#### RAW RECORDS
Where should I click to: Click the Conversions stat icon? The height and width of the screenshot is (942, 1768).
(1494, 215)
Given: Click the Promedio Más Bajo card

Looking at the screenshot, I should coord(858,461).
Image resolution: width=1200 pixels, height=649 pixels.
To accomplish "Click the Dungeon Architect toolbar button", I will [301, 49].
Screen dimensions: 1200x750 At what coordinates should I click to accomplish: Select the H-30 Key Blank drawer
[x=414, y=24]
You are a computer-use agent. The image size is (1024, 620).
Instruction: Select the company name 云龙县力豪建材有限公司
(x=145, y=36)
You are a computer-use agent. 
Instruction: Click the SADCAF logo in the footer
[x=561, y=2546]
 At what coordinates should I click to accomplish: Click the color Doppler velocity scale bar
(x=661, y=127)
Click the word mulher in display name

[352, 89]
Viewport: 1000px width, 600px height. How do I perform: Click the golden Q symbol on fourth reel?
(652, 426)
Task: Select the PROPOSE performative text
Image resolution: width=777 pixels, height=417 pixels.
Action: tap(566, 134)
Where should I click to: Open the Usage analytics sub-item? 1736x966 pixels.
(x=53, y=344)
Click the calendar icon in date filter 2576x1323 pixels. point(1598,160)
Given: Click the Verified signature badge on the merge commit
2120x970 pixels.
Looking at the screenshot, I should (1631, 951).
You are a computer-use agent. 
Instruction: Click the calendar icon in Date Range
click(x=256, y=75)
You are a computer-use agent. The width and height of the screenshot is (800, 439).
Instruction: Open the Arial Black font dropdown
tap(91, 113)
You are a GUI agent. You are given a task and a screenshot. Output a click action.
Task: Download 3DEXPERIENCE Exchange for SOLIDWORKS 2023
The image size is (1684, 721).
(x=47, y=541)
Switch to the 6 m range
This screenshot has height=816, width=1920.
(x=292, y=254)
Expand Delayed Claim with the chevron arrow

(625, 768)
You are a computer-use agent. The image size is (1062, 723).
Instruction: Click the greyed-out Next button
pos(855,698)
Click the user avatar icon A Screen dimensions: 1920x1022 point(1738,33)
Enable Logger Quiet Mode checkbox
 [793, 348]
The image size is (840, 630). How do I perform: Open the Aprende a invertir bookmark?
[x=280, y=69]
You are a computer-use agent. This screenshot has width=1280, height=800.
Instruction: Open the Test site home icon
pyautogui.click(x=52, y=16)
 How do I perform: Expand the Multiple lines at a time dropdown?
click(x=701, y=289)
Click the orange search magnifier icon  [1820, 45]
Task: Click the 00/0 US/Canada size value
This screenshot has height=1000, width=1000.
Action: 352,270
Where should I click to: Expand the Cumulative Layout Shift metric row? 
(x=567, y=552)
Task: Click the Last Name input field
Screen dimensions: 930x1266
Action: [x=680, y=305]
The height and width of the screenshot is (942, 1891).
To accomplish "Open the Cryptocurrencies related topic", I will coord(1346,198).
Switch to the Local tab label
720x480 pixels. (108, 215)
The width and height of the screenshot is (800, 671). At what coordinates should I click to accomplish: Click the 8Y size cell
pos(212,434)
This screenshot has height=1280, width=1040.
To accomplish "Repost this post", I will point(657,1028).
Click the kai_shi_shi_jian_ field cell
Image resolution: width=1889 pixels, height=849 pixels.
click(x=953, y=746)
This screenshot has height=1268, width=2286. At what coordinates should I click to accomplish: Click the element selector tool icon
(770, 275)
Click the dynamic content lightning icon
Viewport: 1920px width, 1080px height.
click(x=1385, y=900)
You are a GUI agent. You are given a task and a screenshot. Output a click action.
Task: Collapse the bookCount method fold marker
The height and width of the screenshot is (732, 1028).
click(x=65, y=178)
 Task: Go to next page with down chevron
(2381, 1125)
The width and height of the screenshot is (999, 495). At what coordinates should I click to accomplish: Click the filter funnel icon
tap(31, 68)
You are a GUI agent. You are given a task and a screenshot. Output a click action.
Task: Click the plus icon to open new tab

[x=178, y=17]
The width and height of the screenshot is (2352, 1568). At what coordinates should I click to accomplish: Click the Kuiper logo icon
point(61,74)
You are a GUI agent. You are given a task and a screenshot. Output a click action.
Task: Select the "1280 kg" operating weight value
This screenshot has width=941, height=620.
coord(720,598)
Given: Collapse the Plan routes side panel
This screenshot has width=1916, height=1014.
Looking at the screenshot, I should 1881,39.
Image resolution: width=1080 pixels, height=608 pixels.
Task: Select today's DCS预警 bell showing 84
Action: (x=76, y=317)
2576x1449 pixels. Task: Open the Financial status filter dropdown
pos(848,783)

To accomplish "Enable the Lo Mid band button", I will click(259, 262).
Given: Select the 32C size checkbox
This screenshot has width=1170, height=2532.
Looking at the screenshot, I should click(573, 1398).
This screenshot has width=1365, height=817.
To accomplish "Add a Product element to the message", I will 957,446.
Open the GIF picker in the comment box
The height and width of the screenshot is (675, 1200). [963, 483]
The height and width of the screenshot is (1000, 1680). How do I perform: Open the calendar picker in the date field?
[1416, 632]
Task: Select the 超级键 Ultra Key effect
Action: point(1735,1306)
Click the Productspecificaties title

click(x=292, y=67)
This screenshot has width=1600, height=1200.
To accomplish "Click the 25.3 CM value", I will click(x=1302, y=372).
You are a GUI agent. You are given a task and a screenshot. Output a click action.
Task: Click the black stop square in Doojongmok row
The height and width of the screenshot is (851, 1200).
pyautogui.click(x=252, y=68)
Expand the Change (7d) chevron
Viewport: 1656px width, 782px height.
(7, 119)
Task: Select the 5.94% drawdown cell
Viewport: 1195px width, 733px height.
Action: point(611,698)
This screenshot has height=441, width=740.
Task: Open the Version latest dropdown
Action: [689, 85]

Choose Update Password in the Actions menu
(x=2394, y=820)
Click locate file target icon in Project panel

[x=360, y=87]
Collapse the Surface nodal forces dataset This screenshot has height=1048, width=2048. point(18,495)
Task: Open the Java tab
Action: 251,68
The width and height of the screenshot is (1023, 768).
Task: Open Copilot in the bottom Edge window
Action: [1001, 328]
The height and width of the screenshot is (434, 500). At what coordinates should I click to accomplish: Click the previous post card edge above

#### WORK TO BE COMPLETED
Present each nonblank line of the listing above as a row in a Markdown table with the columns "Row" and "Line", numbering the rows consecutively.

#### ANSWER TO THIS PROBLEM
| Row | Line |
|---|---|
| 1 | Where should I click to: Click the Conversions stat icon? The height and width of the screenshot is (942, 1768). |
| 2 | (1494, 215) |
| 3 | Given: Click the Promedio Más Bajo card |
| 4 | Looking at the screenshot, I should coord(858,461). |
| 5 | Image resolution: width=1200 pixels, height=649 pixels. |
| 6 | To accomplish "Click the Dungeon Architect toolbar button", I will [301, 49]. |
| 7 | Screen dimensions: 1200x750 At what coordinates should I click to accomplish: Select the H-30 Key Blank drawer |
| 8 | [x=414, y=24] |
| 9 | You are a computer-use agent. The image size is (1024, 620). |
| 10 | Instruction: Select the company name 云龙县力豪建材有限公司 |
| 11 | (x=145, y=36) |
| 12 | You are a computer-use agent.  |
| 13 | Instruction: Click the SADCAF logo in the footer |
| 14 | [x=561, y=2546] |
| 15 |  At what coordinates should I click to accomplish: Click the color Doppler velocity scale bar |
| 16 | (x=661, y=127) |
| 17 | Click the word mulher in display name |
| 18 | [352, 89] |
| 19 | Viewport: 1000px width, 600px height. How do I perform: Click the golden Q symbol on fourth reel? |
| 20 | (652, 426) |
| 21 | Task: Select the PROPOSE performative text |
| 22 | Image resolution: width=777 pixels, height=417 pixels. |
| 23 | Action: tap(566, 134) |
| 24 | Where should I click to: Open the Usage analytics sub-item? 1736x966 pixels. |
| 25 | (x=53, y=344) |
| 26 | Click the calendar icon in date filter 2576x1323 pixels. point(1598,160) |
| 27 | Given: Click the Verified signature badge on the merge commit |
| 28 | 2120x970 pixels. |
| 29 | Looking at the screenshot, I should (1631, 951). |
| 30 | You are a computer-use agent.  |
| 31 | Instruction: Click the calendar icon in Date Range |
| 32 | click(x=256, y=75) |
| 33 | You are a computer-use agent. The width and height of the screenshot is (800, 439). |
| 34 | Instruction: Open the Arial Black font dropdown |
| 35 | tap(91, 113) |
| 36 | You are a GUI agent. You are given a task and a screenshot. Output a click action. |
| 37 | Task: Download 3DEXPERIENCE Exchange for SOLIDWORKS 2023 |
| 38 | The image size is (1684, 721). |
| 39 | (x=47, y=541) |
| 40 | Switch to the 6 m range |
| 41 | This screenshot has height=816, width=1920. |
| 42 | (x=292, y=254) |
| 43 | Expand Delayed Claim with the chevron arrow |
| 44 | (625, 768) |
| 45 | You are a computer-use agent. The image size is (1062, 723). |
| 46 | Instruction: Click the greyed-out Next button |
| 47 | pos(855,698) |
| 48 | Click the user avatar icon A Screen dimensions: 1920x1022 point(1738,33) |
| 49 | Enable Logger Quiet Mode checkbox |
| 50 |  [793, 348] |
| 51 | The image size is (840, 630). How do I perform: Open the Aprende a invertir bookmark? |
| 52 | [x=280, y=69] |
| 53 | You are a computer-use agent. This screenshot has width=1280, height=800. |
| 54 | Instruction: Open the Test site home icon |
| 55 | pyautogui.click(x=52, y=16) |
| 56 |  How do I perform: Expand the Multiple lines at a time dropdown? |
| 57 | click(x=701, y=289) |
| 58 | Click the orange search magnifier icon  [1820, 45] |
| 59 | Task: Click the 00/0 US/Canada size value |
| 60 | This screenshot has height=1000, width=1000. |
| 61 | Action: 352,270 |
| 62 | Where should I click to: Expand the Cumulative Layout Shift metric row?  |
| 63 | (x=567, y=552) |
| 64 | Task: Click the Last Name input field |
| 65 | Screen dimensions: 930x1266 |
| 66 | Action: [x=680, y=305] |
| 67 | The height and width of the screenshot is (942, 1891). |
| 68 | To accomplish "Open the Cryptocurrencies related topic", I will coord(1346,198). |
| 69 | Switch to the Local tab label |
| 70 | 720x480 pixels. (108, 215) |
| 71 | The width and height of the screenshot is (800, 671). At what coordinates should I click to accomplish: Click the 8Y size cell |
| 72 | pos(212,434) |
| 73 | This screenshot has height=1280, width=1040. |
| 74 | To accomplish "Repost this post", I will point(657,1028). |
| 75 | Click the kai_shi_shi_jian_ field cell |
| 76 | Image resolution: width=1889 pixels, height=849 pixels. |
| 77 | click(x=953, y=746) |
| 78 | This screenshot has height=1268, width=2286. At what coordinates should I click to accomplish: Click the element selector tool icon |
| 79 | (770, 275) |
| 80 | Click the dynamic content lightning icon |
| 81 | Viewport: 1920px width, 1080px height. |
| 82 | click(x=1385, y=900) |
| 83 | You are a GUI agent. You are given a task and a screenshot. Output a click action. |
| 84 | Task: Collapse the bookCount method fold marker |
| 85 | The height and width of the screenshot is (732, 1028). |
| 86 | click(x=65, y=178) |
| 87 |  Task: Go to next page with down chevron |
| 88 | (2381, 1125) |
| 89 | The width and height of the screenshot is (999, 495). At what coordinates should I click to accomplish: Click the filter funnel icon |
| 90 | tap(31, 68) |
| 91 | You are a GUI agent. You are given a task and a screenshot. Output a click action. |
| 92 | Task: Click the plus icon to open new tab |
| 93 | [x=178, y=17] |
| 94 | The width and height of the screenshot is (2352, 1568). At what coordinates should I click to accomplish: Click the Kuiper logo icon |
| 95 | point(61,74) |
| 96 | You are a GUI agent. You are given a task and a screenshot. Output a click action. |
| 97 | Task: Select the "1280 kg" operating weight value |
| 98 | This screenshot has width=941, height=620. |
| 99 | coord(720,598) |
| 100 | Given: Collapse the Plan routes side panel |
| 101 | This screenshot has width=1916, height=1014. |
| 102 | Looking at the screenshot, I should 1881,39. |
| 103 | Image resolution: width=1080 pixels, height=608 pixels. |
| 104 | Task: Select today's DCS预警 bell showing 84 |
| 105 | Action: (x=76, y=317) |
| 106 | 2576x1449 pixels. Task: Open the Financial status filter dropdown |
| 107 | pos(848,783) |
| 108 | To accomplish "Enable the Lo Mid band button", I will click(259, 262). |
| 109 | Given: Select the 32C size checkbox |
| 110 | This screenshot has width=1170, height=2532. |
| 111 | Looking at the screenshot, I should click(573, 1398). |
| 112 | This screenshot has width=1365, height=817. |
| 113 | To accomplish "Add a Product element to the message", I will 957,446. |
| 114 | Open the GIF picker in the comment box |
| 115 | The height and width of the screenshot is (675, 1200). [963, 483] |
| 116 | The height and width of the screenshot is (1000, 1680). How do I perform: Open the calendar picker in the date field? |
| 117 | [1416, 632] |
| 118 | Task: Select the 超级键 Ultra Key effect |
| 119 | Action: point(1735,1306) |
| 120 | Click the Productspecificaties title |
| 121 | click(x=292, y=67) |
| 122 | This screenshot has width=1600, height=1200. |
| 123 | To accomplish "Click the 25.3 CM value", I will click(x=1302, y=372). |
| 124 | You are a GUI agent. You are given a task and a screenshot. Output a click action. |
| 125 | Task: Click the black stop square in Doojongmok row |
| 126 | The height and width of the screenshot is (851, 1200). |
| 127 | pyautogui.click(x=252, y=68) |
| 128 | Expand the Change (7d) chevron |
| 129 | Viewport: 1656px width, 782px height. |
| 130 | (7, 119) |
| 131 | Task: Select the 5.94% drawdown cell |
| 132 | Viewport: 1195px width, 733px height. |
| 133 | Action: point(611,698) |
| 134 | This screenshot has height=441, width=740. |
| 135 | Task: Open the Version latest dropdown |
| 136 | Action: [689, 85] |
| 137 | Choose Update Password in the Actions menu |
| 138 | (x=2394, y=820) |
| 139 | Click locate file target icon in Project panel |
| 140 | [x=360, y=87] |
| 141 | Collapse the Surface nodal forces dataset This screenshot has height=1048, width=2048. point(18,495) |
| 142 | Task: Open the Java tab |
| 143 | Action: 251,68 |
| 144 | The width and height of the screenshot is (1023, 768). |
| 145 | Task: Open Copilot in the bottom Edge window |
| 146 | Action: [1001, 328] |
| 147 | The height and width of the screenshot is (434, 500). At what coordinates should I click to accomplish: Click the previous post card edge above |